The Everflow Group is said to be conduit of Multitel, which had been permanently enjoined by the SEC from further soliciting investments from the public. A cease-and-desist order (CDO) had been issued against Multitel and other conduit firms as early as January this year.
The Everflow Group has been promising investors monthly interest of 10 to 15 percent for a minimum placement of P50,000 for a period of three to six months plus the return of their investment at the end of the holding period.
The Everflow Group, however, denied selling any shares or investment contracts to the public at 10 percent to 15 percent interest.
Everflow director and merchant marine Capt. Felix C. Aquino said the company merely acted as Multitels financial accountant for a certain period of time.
Syquia said criminal complaints to be lodged against other conduit firms of Multitel will be filed during the first quarter of 2003.
Multitel was issued a cease-and-desist order (CDO) since January this year for offering investment contracts without prior registration with the SEC.
As a result of the issuance of the CDO, the management of Multitel set up a new company named Multitel International Holdings Inc. (MIHI), to continue the groups sale of securities to the public. Most of Multitels placements and accounts were transferred to MIHI.
Other companies said to be used by Multitel in soliciting investments from the public and are covered by the CDO are Partners in Progress Holdings Inc., Sage Management Corp., CUP Multi-Purpose Cooperative Inc., Multilink Multi-Purpose Cooperative Inc., Oceanic Employees, Bethel Multi-Purpose Cooperative, Goodwill Development Cooperative, and Handog sa Pag-unlad Multi-Purpose Cooperative.
According to the SEC, these conduit firms have interlocking stockholders, directors and officers who are connected in one way or another to the management or operation of Multitel.
The SEC last month filed a criminal complaint against Saturnino and Rosario Baladjay, owners of Multitel. If convicted, Baladjay faces a prison term of seven to 21 years.
This case is apart from the individual estafa cases that hundreds of investors filed against Baladjays.
The SEC is encouraging other aggrieved investors of Multitel to come out in the open and file complaints with the regular courts to build its case against the Baladjays.
The Makati Prosecutors Office is now conducting a preliminary investigation into the case to determine whether the charges leveled by the SEC against the officers of the Multitel Group have basis.
The SEC filed the complaint to ensure the criminal prosecution of erring individuals and to send a strong signal to the public that the corporate watchdog agency will not hesitate to clamp down on any fraudulent activity.

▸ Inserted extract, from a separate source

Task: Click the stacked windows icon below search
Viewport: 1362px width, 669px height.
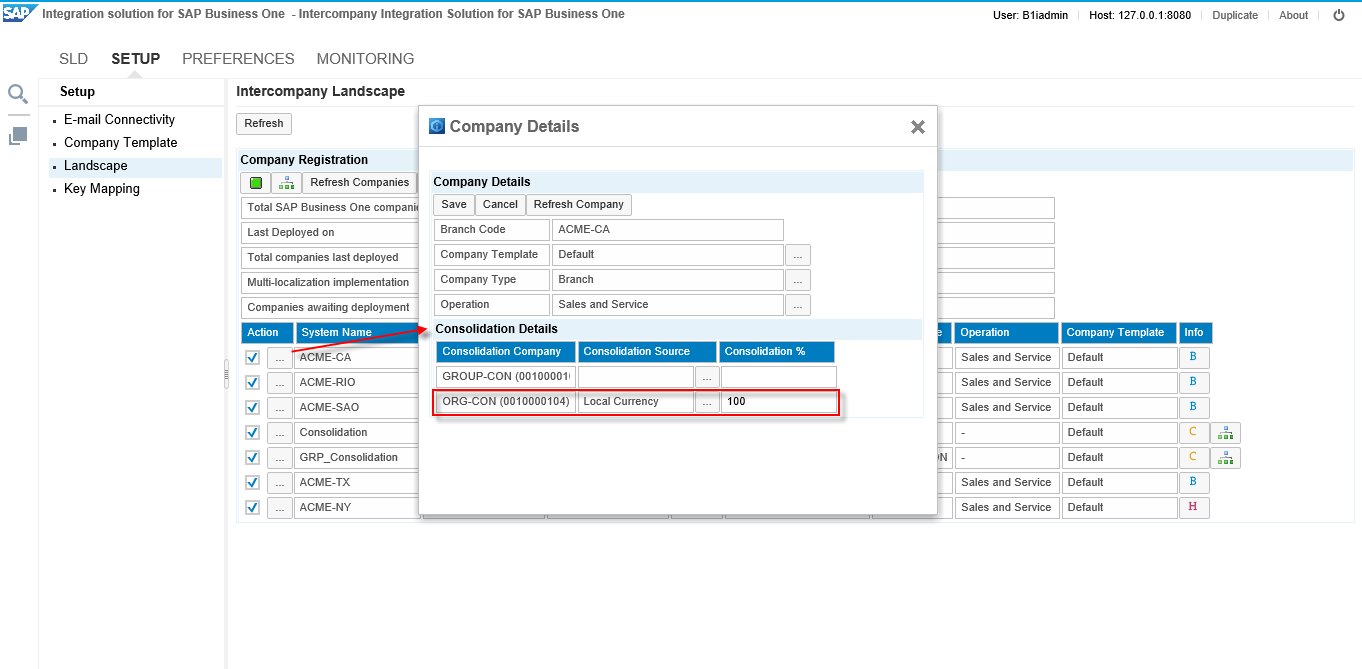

The Multitel Groups modus operandi is to offer high interest rates of as much 15 percent a month for a six-month placement of P100,000.
The SEC has expressed doubts whether investors of Multitel could still recover their investments from the company due to the repeated failure by management to pay back investors claims and the fact that the firms owner can no longer be located.
The SEC estimates that the Multitel Group has collected between P20 billion and P25 billion from various individuals all over the country. The group reportedly employs about 600 agents or what they term as counselors. One counselor was said to handle as much as P700 million worth of accounts.